Ms. Smith died March 20 from esophageal cancer. The men and women who cared for her at Brady House were her pallbearers.
Brady House and others like it are the result of a 1978 lawsuit brought on behalf of Ms. Smith and five other disabled children by their parents.
When Ms. Smith was three months old, she had a seizure that left her with severe brain damage. When she was 5 years old, she moved into the now-defunct Laconia State School, after her mother had a breakdown from the stress of caring for her.
Freda Smith wasn't allowed to see her daughter for six weeks.
Ms. Smith became thin, lost her ability to walk, and got bruises the staff couldn't explain. She lived in a bare room with other patients and had no privacy. "Many of the wards had nothing in them but a couple of wooden benches. Children would be milling around or sitting on the floor. There was nothing for them," said her mother, now 75. Some of the people who worked there really cared about the residents, but they were just overwhelmed, she said.

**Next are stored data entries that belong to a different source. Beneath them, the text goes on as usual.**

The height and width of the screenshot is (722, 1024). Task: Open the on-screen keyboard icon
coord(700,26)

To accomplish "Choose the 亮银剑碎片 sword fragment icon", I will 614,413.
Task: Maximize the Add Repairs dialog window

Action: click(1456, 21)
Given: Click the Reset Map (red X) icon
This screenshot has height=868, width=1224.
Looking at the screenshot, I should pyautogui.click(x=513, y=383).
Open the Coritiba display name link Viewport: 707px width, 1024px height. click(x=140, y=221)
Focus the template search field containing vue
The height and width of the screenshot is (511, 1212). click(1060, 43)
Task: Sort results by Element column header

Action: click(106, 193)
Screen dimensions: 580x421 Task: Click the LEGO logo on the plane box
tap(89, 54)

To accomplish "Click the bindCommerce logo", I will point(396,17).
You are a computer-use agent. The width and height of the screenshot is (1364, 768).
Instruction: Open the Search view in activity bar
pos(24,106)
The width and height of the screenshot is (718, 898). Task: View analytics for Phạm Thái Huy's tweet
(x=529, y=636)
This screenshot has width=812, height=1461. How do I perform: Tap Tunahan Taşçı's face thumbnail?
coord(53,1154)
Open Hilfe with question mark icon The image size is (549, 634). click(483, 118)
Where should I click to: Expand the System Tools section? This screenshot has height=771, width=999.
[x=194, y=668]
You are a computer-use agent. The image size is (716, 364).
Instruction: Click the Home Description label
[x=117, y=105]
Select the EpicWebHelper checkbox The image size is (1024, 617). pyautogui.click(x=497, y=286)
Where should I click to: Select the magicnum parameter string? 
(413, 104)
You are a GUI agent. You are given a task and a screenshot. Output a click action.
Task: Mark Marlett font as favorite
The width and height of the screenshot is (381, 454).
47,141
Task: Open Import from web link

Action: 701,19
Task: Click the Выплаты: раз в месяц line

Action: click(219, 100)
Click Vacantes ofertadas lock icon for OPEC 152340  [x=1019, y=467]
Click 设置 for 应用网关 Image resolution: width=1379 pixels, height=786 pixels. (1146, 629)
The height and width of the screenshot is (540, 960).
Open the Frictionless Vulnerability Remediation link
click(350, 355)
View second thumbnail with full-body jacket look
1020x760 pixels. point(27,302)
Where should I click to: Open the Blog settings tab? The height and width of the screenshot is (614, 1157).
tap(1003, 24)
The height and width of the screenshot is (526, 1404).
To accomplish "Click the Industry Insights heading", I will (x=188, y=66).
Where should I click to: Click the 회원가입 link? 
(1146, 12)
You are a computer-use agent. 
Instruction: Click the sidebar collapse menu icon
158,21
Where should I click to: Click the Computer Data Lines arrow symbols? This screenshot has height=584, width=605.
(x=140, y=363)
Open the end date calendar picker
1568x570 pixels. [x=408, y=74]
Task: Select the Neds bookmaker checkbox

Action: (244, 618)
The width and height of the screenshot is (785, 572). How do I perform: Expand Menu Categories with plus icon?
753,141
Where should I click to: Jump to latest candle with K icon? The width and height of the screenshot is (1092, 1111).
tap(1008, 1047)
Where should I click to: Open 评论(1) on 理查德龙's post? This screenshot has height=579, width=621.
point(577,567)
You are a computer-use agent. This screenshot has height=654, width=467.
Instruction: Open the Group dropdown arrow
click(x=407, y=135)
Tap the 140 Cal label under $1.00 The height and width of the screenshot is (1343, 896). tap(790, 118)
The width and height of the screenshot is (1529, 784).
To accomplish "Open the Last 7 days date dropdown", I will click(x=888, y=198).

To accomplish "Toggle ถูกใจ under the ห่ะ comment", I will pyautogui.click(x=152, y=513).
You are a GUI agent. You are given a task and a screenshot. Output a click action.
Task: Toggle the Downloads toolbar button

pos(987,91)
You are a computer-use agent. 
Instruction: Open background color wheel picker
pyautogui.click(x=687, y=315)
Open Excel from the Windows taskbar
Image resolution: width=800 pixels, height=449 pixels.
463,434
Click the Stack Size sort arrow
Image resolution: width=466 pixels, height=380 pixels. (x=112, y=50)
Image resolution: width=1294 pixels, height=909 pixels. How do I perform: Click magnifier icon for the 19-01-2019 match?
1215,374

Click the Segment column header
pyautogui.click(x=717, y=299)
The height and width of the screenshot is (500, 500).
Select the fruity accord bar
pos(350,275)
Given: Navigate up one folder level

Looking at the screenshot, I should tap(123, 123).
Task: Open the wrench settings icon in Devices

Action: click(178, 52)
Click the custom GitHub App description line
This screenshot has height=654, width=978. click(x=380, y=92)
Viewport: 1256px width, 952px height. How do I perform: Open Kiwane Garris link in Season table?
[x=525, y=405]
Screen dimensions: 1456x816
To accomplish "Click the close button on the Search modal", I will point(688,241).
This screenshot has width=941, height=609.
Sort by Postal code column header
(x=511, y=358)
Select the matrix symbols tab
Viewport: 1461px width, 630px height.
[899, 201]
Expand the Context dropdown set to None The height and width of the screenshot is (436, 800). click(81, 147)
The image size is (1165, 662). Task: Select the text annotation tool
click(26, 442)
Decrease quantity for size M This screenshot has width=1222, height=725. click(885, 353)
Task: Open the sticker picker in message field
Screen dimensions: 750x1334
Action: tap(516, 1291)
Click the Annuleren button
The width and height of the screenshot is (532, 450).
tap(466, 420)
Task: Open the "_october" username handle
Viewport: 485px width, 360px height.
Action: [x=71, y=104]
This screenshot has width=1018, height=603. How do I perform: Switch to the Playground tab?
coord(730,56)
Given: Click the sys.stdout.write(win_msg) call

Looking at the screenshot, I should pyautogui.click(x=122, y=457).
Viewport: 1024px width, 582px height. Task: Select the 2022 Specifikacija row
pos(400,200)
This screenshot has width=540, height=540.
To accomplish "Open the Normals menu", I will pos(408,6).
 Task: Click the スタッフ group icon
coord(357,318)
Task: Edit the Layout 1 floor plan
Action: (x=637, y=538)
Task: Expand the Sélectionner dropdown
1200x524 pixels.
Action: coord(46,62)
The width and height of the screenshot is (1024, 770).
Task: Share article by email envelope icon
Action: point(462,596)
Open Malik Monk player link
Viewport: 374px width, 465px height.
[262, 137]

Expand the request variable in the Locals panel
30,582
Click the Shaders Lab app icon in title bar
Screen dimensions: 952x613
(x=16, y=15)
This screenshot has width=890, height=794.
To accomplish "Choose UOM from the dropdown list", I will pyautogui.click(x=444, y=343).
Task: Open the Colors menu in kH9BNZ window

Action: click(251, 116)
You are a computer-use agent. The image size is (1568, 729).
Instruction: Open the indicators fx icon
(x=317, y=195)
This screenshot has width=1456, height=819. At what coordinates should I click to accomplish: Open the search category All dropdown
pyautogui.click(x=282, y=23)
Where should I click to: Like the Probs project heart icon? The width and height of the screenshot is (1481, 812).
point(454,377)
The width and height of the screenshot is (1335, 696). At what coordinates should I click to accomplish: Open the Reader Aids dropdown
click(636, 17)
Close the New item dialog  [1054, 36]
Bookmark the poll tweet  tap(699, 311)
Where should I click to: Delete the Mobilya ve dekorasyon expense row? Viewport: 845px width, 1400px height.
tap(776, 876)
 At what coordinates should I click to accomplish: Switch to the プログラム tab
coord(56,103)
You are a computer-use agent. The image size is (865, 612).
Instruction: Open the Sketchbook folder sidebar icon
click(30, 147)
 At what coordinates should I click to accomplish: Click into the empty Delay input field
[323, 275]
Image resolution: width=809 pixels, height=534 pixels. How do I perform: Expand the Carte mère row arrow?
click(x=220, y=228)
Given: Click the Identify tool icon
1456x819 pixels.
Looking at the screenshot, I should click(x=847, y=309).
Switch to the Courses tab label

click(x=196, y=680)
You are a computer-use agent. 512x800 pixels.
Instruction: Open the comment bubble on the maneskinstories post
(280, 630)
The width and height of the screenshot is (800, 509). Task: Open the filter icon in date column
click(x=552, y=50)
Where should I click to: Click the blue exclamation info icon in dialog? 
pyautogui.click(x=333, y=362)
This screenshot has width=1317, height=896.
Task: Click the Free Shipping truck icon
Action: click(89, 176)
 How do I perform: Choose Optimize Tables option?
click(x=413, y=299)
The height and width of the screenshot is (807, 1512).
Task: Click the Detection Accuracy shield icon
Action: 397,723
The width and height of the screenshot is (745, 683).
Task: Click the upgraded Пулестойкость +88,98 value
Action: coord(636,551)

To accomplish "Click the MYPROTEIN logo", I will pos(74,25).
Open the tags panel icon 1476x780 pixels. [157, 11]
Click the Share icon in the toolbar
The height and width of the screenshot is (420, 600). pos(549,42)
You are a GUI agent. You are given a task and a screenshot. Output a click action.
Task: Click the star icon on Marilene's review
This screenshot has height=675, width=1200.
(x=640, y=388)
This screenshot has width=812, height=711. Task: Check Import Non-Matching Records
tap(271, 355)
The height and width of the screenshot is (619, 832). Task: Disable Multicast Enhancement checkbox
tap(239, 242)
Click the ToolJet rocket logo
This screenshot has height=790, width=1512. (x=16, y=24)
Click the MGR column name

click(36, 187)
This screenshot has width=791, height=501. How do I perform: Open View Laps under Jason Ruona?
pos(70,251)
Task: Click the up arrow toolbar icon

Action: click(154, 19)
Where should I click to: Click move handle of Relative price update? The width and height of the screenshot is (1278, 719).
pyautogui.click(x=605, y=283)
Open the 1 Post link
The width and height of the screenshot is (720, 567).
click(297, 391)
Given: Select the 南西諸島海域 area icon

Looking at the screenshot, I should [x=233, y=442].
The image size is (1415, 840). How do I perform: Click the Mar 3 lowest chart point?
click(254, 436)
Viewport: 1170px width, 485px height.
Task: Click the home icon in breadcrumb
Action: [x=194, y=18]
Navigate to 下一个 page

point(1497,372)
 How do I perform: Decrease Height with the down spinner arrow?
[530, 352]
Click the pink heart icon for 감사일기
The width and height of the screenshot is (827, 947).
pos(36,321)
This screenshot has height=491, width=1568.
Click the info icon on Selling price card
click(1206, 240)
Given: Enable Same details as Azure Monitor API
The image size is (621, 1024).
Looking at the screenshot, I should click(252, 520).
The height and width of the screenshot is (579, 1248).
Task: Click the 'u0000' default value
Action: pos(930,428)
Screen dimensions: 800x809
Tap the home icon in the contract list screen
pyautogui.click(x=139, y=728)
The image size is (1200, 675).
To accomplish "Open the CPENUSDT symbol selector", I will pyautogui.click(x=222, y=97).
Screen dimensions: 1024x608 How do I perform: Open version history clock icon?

Ms. Smith's life was better than most, her mother said. Her parents visited her every weekend and sometimes during the week. Ms. Smith came home for holidays and the summer. Her mother and others formed a parents' association and pressed for changes. In 1978, they filed a lawsuit with the help of New Hampshire Legal Assistance. In 1980, a judge ordered the state to provide the least restrictive care possible for developmentally disabled residents. The school closed in 1990.![]()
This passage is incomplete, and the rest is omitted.